2) I had to change the <WaterMarkTextBox> control to <TextBox> and change the <HyperlinkButton> control to be a <TextBlock>.  These are two controls that are new in Silverlight Beta1 that aren't in the full WPF yet (we will add them in the future though).  I did not have to change any of the code that worked with these controls, though, nor my network, LINQ to XML, nor databinding code.

Once I made these small tweaks the project compiled clean.

Step 4) Hosting the Digg Application in a Desktop Window

I then opened up the Windows1.xaml file in the desktop project (which is the default Window that loads when the application starts). 

I updated the Window title to be "Digg Desktop Version" and expanded the default Width and Height of the Window.

I then added our Page.xaml user control from our previous Digg Silverlight project as the root control in the Window.  This will cause it to be visible and loaded when the Window loads.  I did not have to change the Page class code or rename anything in it.  Because it derives from UserControl it can be hosted just fine inside any WPF Window or Control. 

The one last thing I tweaked was an issue caused because the Digg REST API server tries to detect when a non-browser/server accesses it and sometimes gives an access denied response in these cases (probably to avoid allowing automatic scripts from hitting their service).  I fixed this by going through a proxy URL (no code changes, just a URL change). 

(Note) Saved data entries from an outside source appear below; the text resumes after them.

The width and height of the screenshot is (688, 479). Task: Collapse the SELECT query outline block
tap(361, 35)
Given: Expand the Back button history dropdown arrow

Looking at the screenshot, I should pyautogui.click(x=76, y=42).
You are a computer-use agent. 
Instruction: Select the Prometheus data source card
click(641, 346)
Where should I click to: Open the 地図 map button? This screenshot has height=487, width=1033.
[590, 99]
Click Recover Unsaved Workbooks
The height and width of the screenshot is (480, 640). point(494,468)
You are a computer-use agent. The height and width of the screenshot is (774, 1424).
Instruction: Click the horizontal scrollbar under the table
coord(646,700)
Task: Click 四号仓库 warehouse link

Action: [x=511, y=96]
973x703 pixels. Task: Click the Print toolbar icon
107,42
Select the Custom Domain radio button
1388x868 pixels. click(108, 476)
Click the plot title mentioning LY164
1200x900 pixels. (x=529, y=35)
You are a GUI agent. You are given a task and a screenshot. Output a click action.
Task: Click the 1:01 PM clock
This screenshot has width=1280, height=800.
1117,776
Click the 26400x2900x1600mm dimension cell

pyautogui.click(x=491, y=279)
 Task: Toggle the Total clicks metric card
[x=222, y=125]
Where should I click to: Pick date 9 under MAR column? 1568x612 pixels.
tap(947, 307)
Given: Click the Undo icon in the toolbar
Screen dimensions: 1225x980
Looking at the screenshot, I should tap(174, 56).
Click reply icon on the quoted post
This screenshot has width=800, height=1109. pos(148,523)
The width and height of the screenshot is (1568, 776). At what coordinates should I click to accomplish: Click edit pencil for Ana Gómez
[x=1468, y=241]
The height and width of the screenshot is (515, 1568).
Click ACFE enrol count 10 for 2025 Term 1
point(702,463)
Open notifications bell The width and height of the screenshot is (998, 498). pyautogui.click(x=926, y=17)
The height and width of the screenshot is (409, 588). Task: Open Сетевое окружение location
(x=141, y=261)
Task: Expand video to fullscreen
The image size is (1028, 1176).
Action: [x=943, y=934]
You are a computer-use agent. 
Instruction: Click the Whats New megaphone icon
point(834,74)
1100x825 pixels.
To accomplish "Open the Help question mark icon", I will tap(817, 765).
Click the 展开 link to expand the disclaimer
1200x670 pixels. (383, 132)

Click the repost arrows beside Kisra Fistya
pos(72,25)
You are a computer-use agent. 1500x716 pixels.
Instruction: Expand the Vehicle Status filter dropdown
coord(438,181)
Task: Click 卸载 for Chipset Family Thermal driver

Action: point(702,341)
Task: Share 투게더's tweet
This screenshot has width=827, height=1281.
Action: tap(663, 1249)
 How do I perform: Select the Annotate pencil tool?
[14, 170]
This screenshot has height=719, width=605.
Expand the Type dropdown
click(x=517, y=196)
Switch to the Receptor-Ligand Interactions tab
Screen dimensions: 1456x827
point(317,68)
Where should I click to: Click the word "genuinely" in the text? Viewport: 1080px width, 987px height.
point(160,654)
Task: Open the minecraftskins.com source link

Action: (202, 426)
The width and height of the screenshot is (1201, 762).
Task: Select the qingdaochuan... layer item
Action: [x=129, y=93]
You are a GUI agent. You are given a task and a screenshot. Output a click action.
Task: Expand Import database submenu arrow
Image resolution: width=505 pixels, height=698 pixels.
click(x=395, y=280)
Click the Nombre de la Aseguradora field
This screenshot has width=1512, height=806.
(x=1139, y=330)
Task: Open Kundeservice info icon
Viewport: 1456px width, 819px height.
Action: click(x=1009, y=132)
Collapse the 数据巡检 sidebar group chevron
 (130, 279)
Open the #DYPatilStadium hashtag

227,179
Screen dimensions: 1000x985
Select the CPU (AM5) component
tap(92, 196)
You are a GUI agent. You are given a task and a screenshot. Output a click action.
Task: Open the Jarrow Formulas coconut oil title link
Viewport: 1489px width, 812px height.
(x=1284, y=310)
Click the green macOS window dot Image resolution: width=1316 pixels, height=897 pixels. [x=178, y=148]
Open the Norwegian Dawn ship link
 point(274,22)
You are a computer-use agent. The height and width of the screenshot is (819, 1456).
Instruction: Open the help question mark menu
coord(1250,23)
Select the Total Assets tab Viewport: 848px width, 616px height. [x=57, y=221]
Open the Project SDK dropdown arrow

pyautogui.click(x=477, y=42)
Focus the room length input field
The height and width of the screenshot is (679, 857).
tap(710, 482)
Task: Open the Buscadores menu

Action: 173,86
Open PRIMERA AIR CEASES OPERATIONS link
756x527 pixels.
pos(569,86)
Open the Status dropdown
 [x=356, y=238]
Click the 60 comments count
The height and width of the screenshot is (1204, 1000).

Step 5) Running the Application

I was then able to run our new Digg Desktop Application. All functionality worked the same as the Silverlight version and the application behaved the same:

And when a story is selected from the list, the details user control is displayed:

There are a few cosmetic styling differences between the browser and desktop version.  This is primarily because WPF by default inherits default styles (fonts, colors, scroll bars, etc) based on the operating system theme a user currently has selected, whereas Silverlight has a default theme that we use for all operating systems.  If we wanted to make the desktop version and the browser version absolutely identical we could do so by being more explicit with our Styles and Control Templates - otherwise the desktop version will adapt slightly based on the user's OS theme.

Summary

We'll be coming out with more detailed notes and suggested best practice guidance for sharing code across Silverlight and WPF projects in the future.  I think you'll find that the skills and knowledge you learn when building Silverlight applications will transfer very well to full WPF projects.  We are also striving for a very high compatibility bar that will enable good code re-use across solutions, and enable controls, content and code to be easily shared and leveraged.